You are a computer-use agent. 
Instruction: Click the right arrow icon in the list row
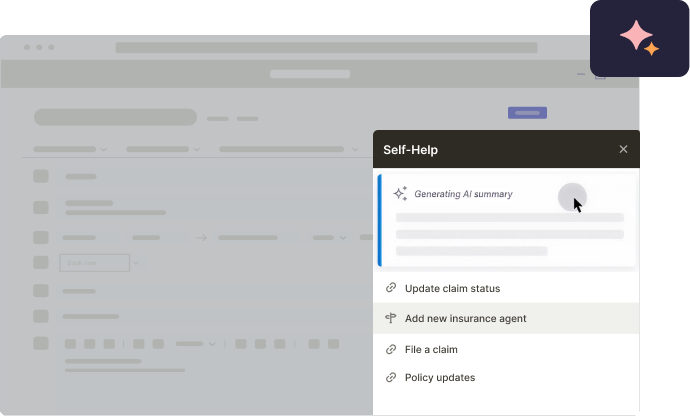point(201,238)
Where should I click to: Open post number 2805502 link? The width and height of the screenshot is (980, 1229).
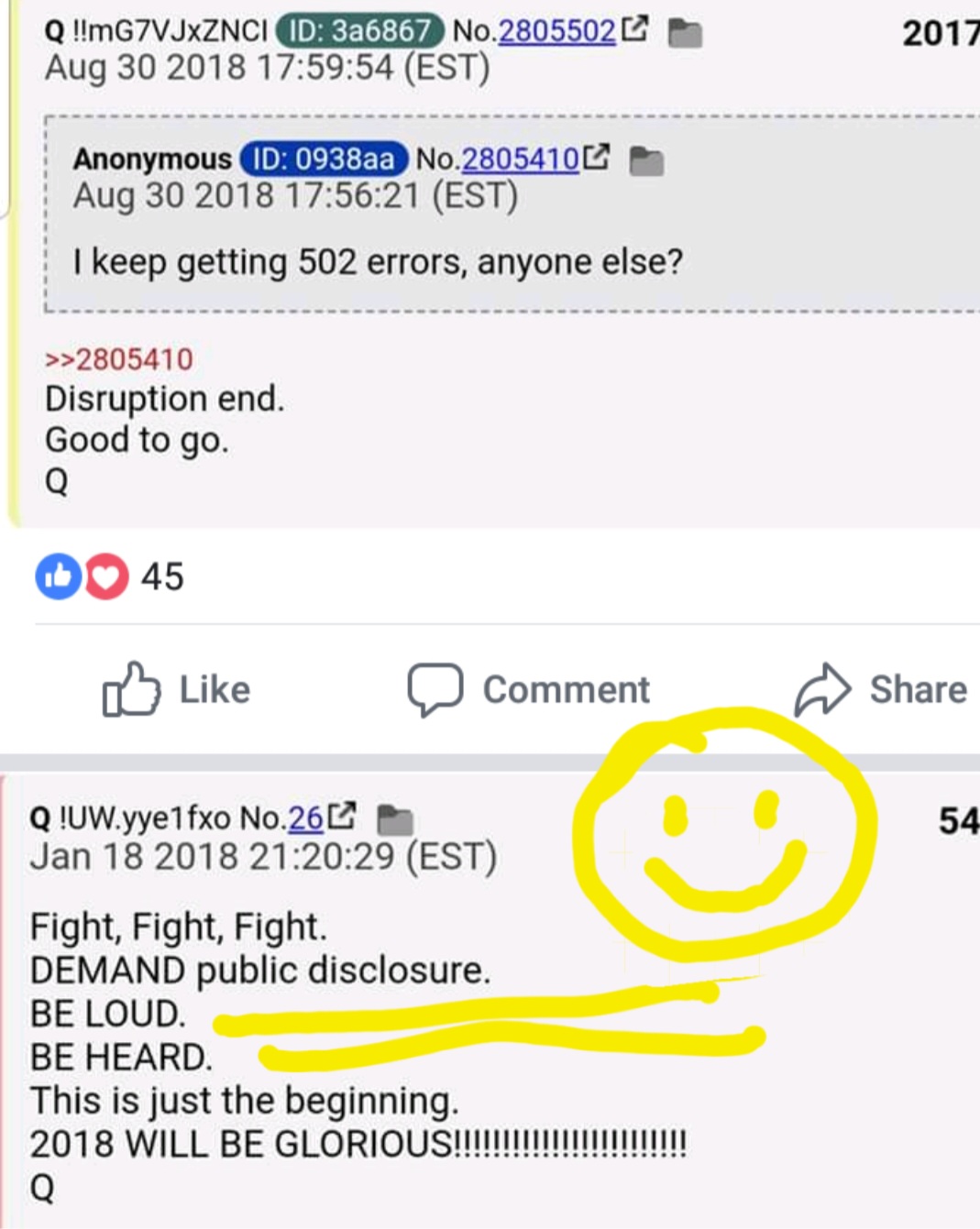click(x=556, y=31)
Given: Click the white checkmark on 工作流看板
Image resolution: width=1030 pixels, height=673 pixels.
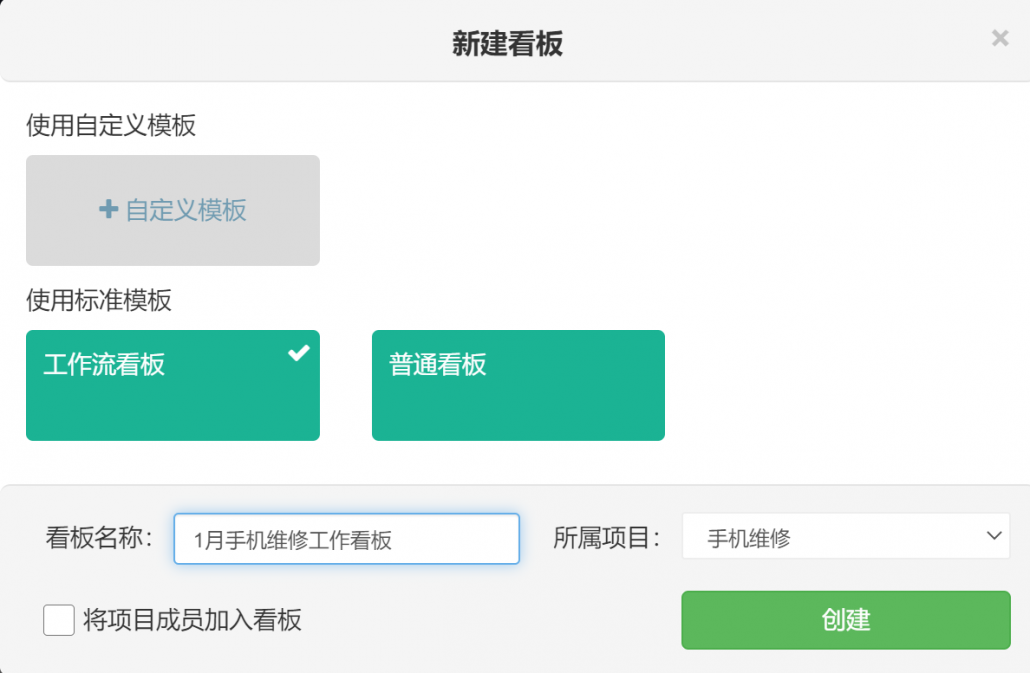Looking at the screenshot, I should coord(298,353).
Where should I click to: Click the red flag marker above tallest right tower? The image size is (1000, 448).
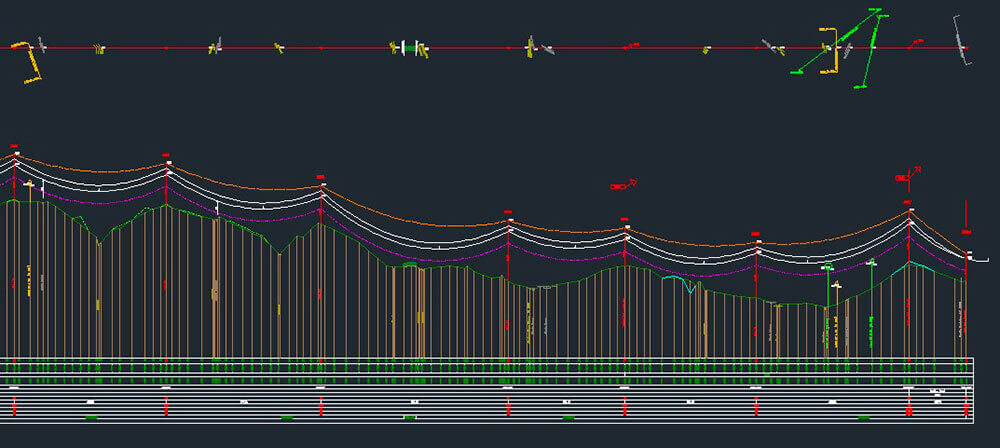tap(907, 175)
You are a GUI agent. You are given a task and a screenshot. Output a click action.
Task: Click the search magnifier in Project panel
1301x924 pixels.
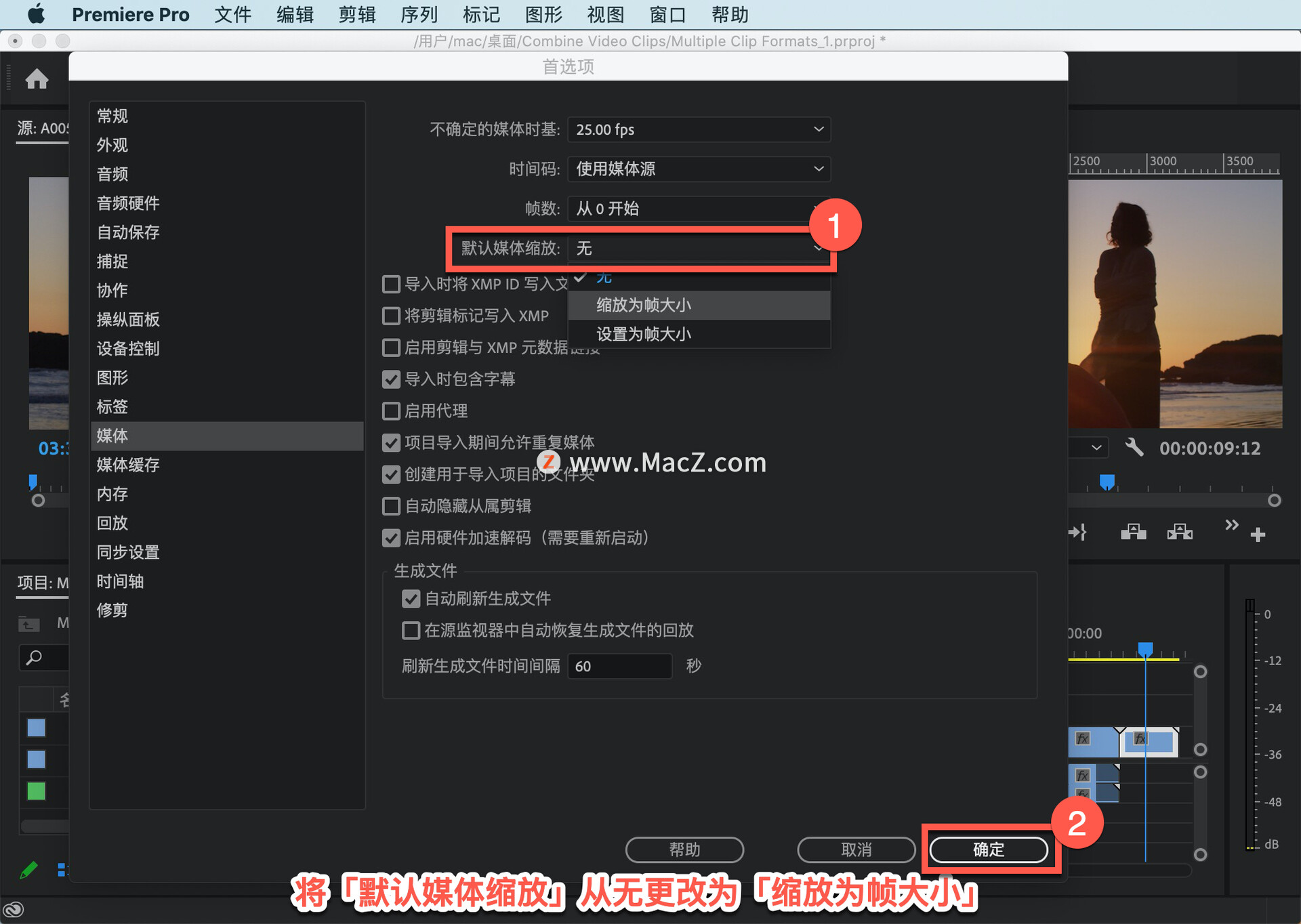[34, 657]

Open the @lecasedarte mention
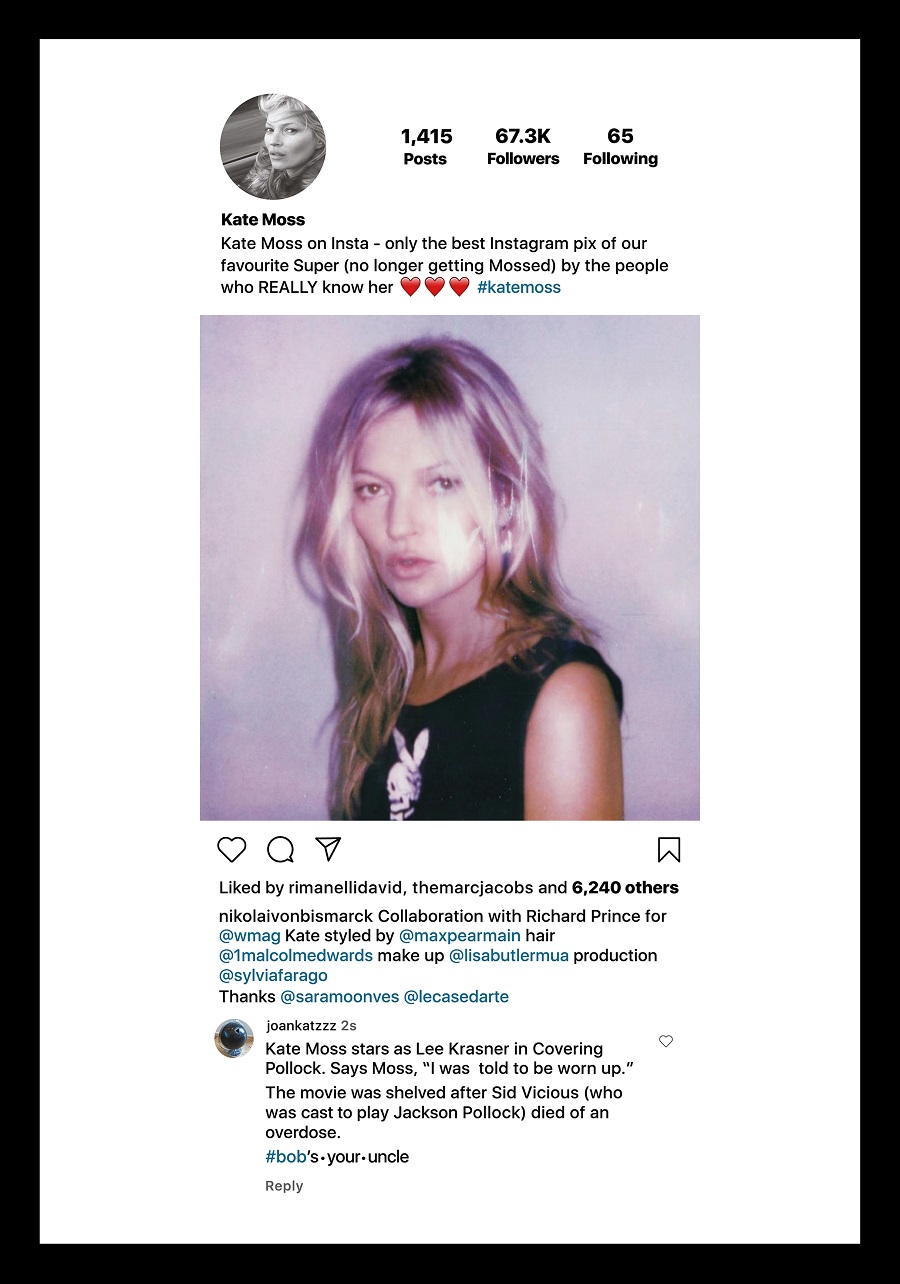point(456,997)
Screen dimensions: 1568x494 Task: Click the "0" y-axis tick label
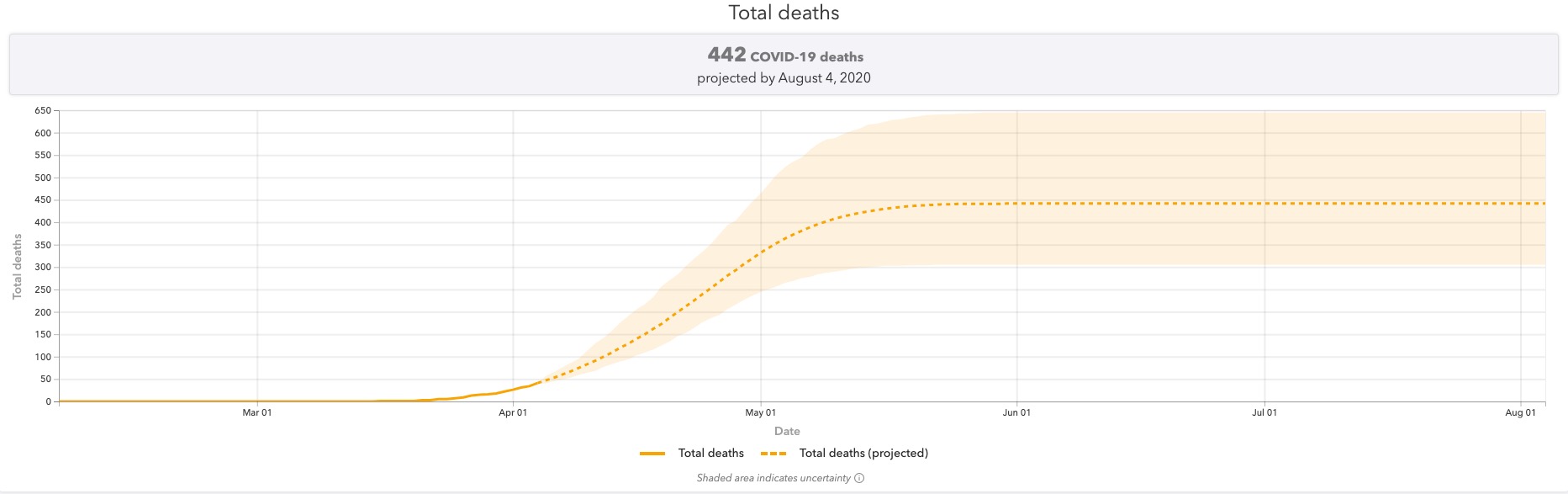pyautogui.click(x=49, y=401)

★ ★ ★ ★ ★

Goal of the exercise ▸
Copy out the lines from the one with "You are a GUI" through the end of the lines, both ends included, keeping each word the same and leaving out the pictures.

Output below ▸
You are a GUI agent. You are given a task and a screenshot. Output a click action.
Task: Click the search magnifier in Project panel
1301x924 pixels.
[34, 657]

Open the @lecasedarte mention
point(456,997)
Screen dimensions: 1568x494 Task: Click the "0" y-axis tick label
pyautogui.click(x=49, y=401)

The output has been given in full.